Net compensa falta de clientes no Bolhão
O primeiro anúncio do confinamento geral, em março, criou um problema à banca das "Frutas Ermelinda e Gertrudes", no Mercado do Bolhão, no Porto. As compras da semana estavam feitas, o mercado estava a funcionar, mas os clientes fecharam-se em casa e não apareciam. Decorridos nove meses, a "Fruta da D. Ermelinda" cresce no Facebook, tem milhares de seguidores nos diretos em que apresenta a fruta e cerca de meia centena de clientes novos por semana.
"Tivemos de nos voltar para as entregas ao domicílio", recorda Susana Barros, sobrinha da Ermelinda, que dá o nome à banca há cerca de quatro décadas e onde trabalham vários elementos da família. As redes sociais foram determinantes para chegar aos clientes. Em pouco tempo, "o telefone não parava" e as entregas feitas pela Sara, filha da Ermelinda, também não.

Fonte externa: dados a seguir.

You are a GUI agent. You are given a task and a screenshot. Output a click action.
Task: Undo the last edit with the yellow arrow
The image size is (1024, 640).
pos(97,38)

"Chegámos a fazer 25 entregas por dia, todos os dias, ao ponto de decidirmos comprar uma carrinha para levar a fruta", explica Susana. A "Fruta da D. Ermelinda" é, agora, uma banca no Facebook, com diretos que apresentam as últimas novidades.
Clientes fidelizados
Os clientes não são os mesmos que já conheciam a família da fruta no Bolhão, mas são servidos com o mesmo jeito carinhoso que só o comércio tradicional domina. "Já sei quantas peças de fruta querem, se é mais verde ou mais madura. Fazemos por agradar e as pessoas retribuem nas redes sociais", explica Susana.
Por semana, a "D. Ermelinda" tem agora cerca de 50 fregueses que não tinha antes da pandemia. "Alguns já vieram ao mercado conhecer-nos, depois de nos comprarem online, mas nunca tinham cá vindo antes disto tudo. Quase não há gente no Bolhão, se não fosse as vendas online não dava para aguentar a banca este ano", confessa Susana. Era o turismo que visitava o Bolhão e que permitia vender fruta a restaurantes, que compunha a maioria do negócio da "D. Ermelinda".